Cose da fare
A - Restituisci come tabella Markdown, con le colonne "N." e "Riga", la parte dei record che va dalla riga contenente "苏ICP备2022041519号 (406, 1110)" fino alla fine dei record, estremi inclusi. Numera le righe, salta quelle vuote e lascia fuori le immagini.
B - Scrivi il seguito del testo su Paolo VI e Bugnini, partendo da dove si ferma.

Testo estratto
Il papa era Paolo VI, che in effetti aveva affidato proprio a Bugnini il ruolo di segretario e factotum del consiglio per la riforma della liturgia, presieduta dal cardinale Giacomo Lercaro.


Bugnini godeva di pessima reputazione presso alcuni dei componenti del consiglio. “Scellerato e mellifluo”, “manovratore”, “sprovvisto di cultura come di onestà”: così l’ha definito nelle sue Memorie il grande teologo e liturgista Louis Bouyer (1913-2004), stimatissimo da Paolo VI.


Paolo VI e Bugnini

Il quale papa, alla fine, fu sul punto di fare cardinale Bouyer e punì Bugnini esiliandolo come nunzio a Teheran, resosi conto dei danni che aveva procurato e della falsità di quel “Lo vuole il papa” di cui il reprobo si faceva scudo.

Record forniti
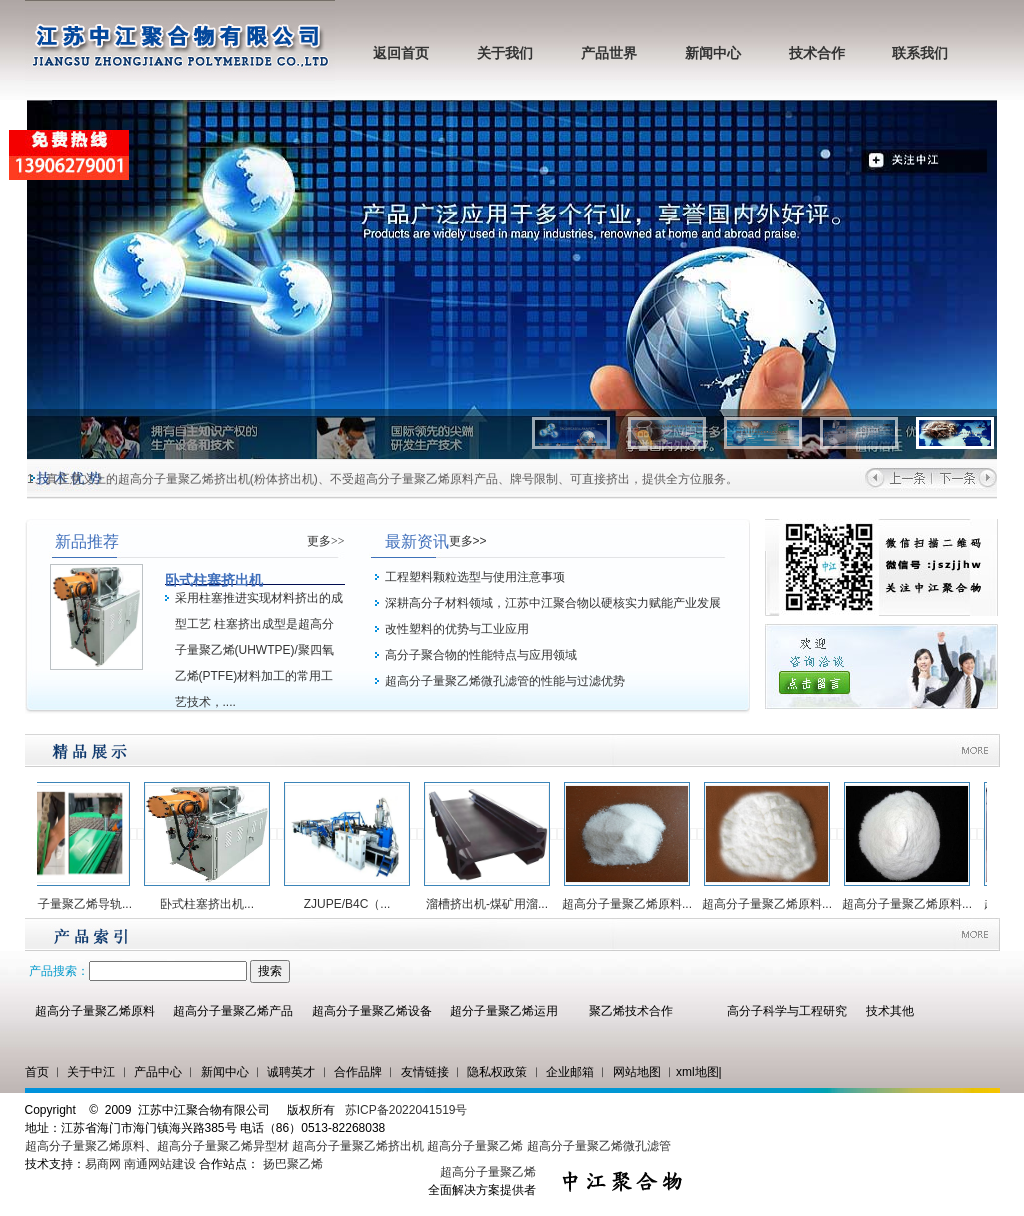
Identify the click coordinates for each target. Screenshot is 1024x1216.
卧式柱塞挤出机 (214, 580)
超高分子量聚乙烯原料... (635, 904)
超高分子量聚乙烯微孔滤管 (599, 1146)
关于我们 (505, 53)
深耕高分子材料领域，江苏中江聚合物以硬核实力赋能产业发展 (553, 603)
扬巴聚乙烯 (293, 1164)
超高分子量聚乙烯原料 (95, 1011)
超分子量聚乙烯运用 (504, 1011)
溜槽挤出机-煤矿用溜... (495, 904)
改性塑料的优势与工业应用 (457, 629)
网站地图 (637, 1072)
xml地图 (697, 1072)
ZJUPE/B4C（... (355, 904)
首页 (37, 1072)
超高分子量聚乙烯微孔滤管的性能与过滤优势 (505, 681)
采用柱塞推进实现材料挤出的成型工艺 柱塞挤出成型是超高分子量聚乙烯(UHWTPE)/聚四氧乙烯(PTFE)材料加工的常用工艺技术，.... (259, 650)
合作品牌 (358, 1072)
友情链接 (425, 1072)
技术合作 (817, 53)
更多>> (326, 541)
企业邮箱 (570, 1072)
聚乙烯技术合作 (631, 1011)
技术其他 (890, 1011)
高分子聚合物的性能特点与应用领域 (481, 655)
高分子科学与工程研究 (787, 1011)
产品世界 (609, 53)
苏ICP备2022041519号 (406, 1110)
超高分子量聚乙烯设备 (372, 1011)
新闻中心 (713, 53)
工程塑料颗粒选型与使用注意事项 (475, 577)
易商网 (103, 1164)
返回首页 (401, 53)
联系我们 (920, 53)
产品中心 (158, 1072)
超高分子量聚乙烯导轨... (75, 904)
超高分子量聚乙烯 (475, 1146)
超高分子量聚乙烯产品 (233, 1011)
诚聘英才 (291, 1072)
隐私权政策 (497, 1072)
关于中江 (91, 1072)
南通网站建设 (160, 1164)
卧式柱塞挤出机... (215, 904)
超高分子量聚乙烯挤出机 (359, 1146)
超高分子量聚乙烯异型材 (223, 1146)
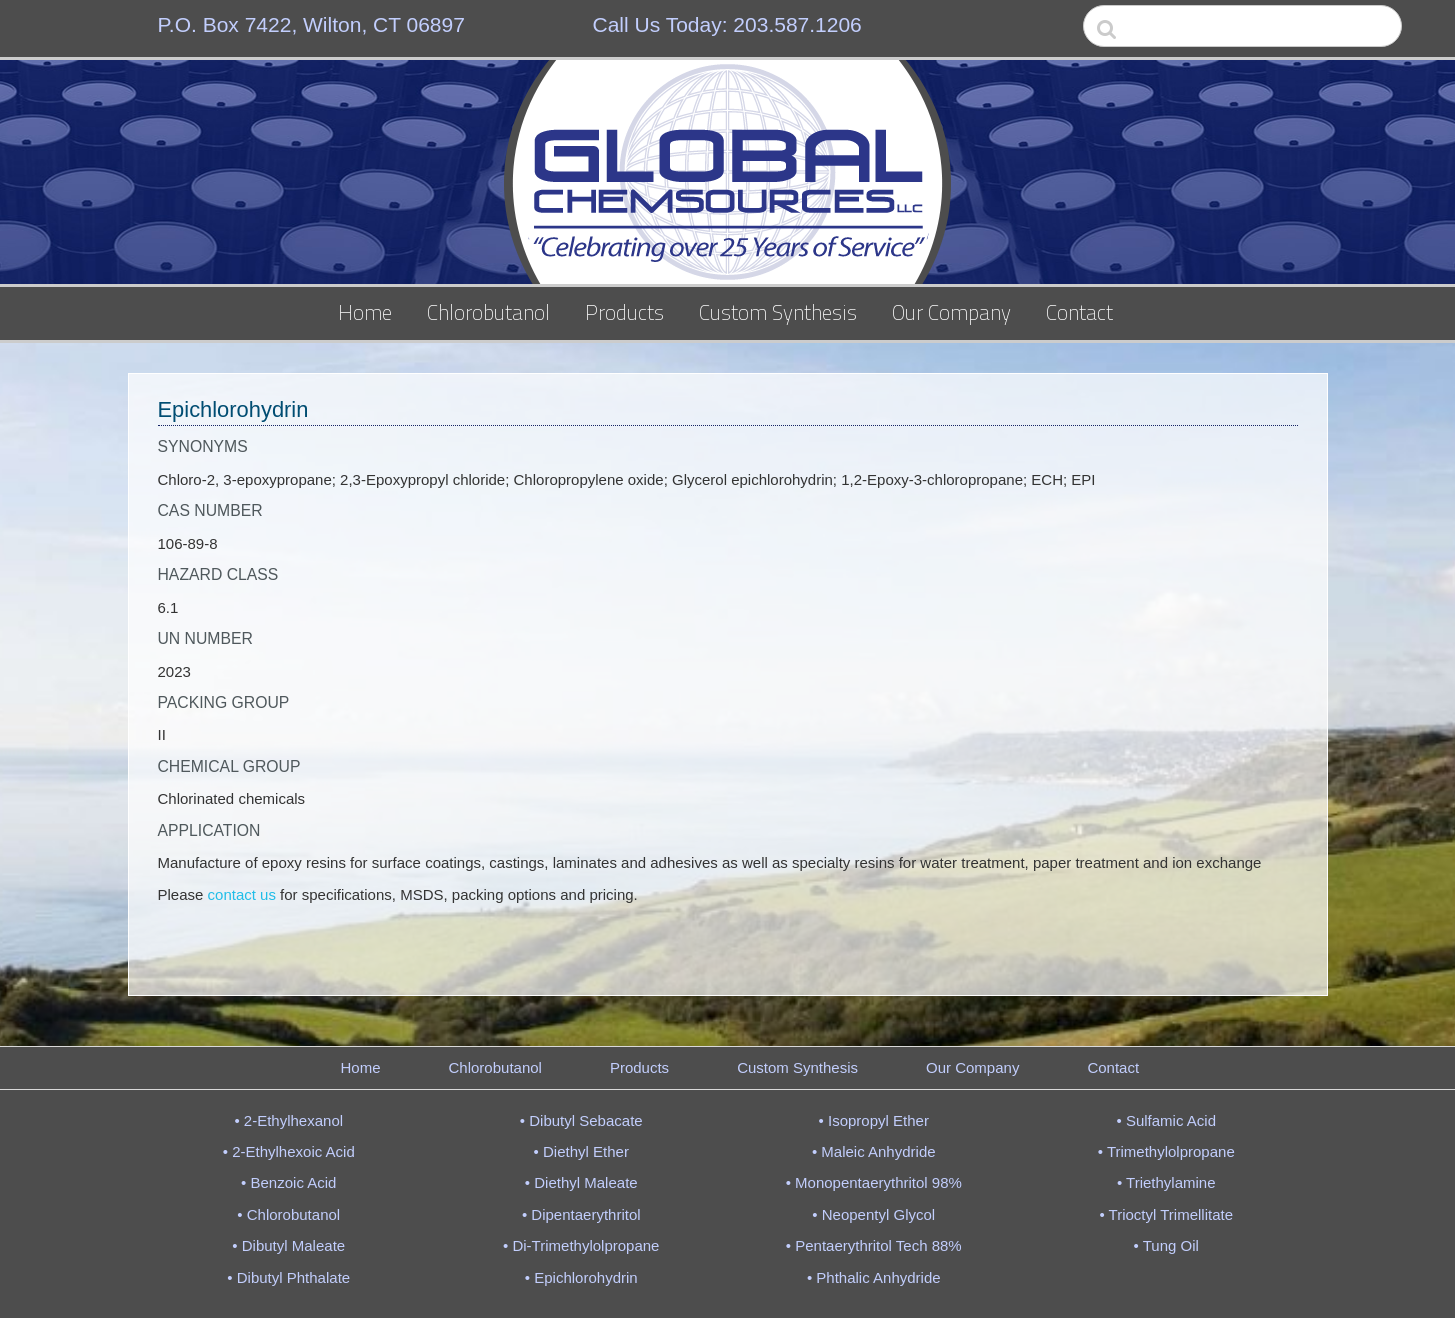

Risposte per compito
A -
| N. | Riga |
|---|---|
| 1 | 苏ICP备2022041519号 (406, 1110) |
| 2 | 超高分子量聚乙烯设备 (372, 1011) |
| 3 | 新闻中心 (713, 53) |
| 4 | 工程塑料颗粒选型与使用注意事项 (475, 577) |
| 5 | 易商网 (103, 1164) |
| 6 | 返回首页 (401, 53) |
| 7 | 联系我们 (920, 53) |
| 8 | 产品中心 (158, 1072) |
| 9 | 超高分子量聚乙烯导轨... (75, 904) |
| 10 | 超高分子量聚乙烯 (475, 1146) |
| 11 | 超高分子量聚乙烯产品 (233, 1011) |
| 12 | 诚聘英才 (291, 1072) |
| 13 | 隐私权政策 (497, 1072) |
| 14 | 关于中江 (91, 1072) |
| 15 | 南通网站建设 (160, 1164) |
| 16 | 卧式柱塞挤出机... (215, 904) |
| 17 | 超高分子量聚乙烯挤出机 (359, 1146) |
| 18 | 超高分子量聚乙烯异型材 (223, 1146) |

B -
Nei decenni successivi, comunque, gli eredi di Bugnini dominarono il campo. Il suo segretario personale Piero Marini fu dal 1983 al 2007 il regista delle cerimonie pontificie. E di recente sono usciti su Bugnini dei libri che ne esaltano il ruolo.


Ma tornando a Paolo VI, come egli visse la vicenda della riforma liturgica? I difensori della liturgia preconciliare additano in lui il responsabile ultimo di tutte le innovazioni. In realtà tra Paolo VI e la riforma che man mano prendeva corpo non c’era affatto quella sintonia che i critici gli rimproverano. Anzi, non poche volte Paolo VI soffriva per ciò che vedeva compiersi, e che era all’opposto della sua cultura liturgica, della sua sensibilità, dello spirito con cui lui stesso celebrava.


C’è un piccolo libro, uscito nei giorni scorsi, che getta una nuova luce proprio su questa personale sofferenza di papa Giovanni Battista Montini per una riforma liturgica di cui non condivideva tante cose: Paolo VI. Una storia minima, a cura di Leonardo Sapienza, Edizioni VivereIn, Monopoli, 2018.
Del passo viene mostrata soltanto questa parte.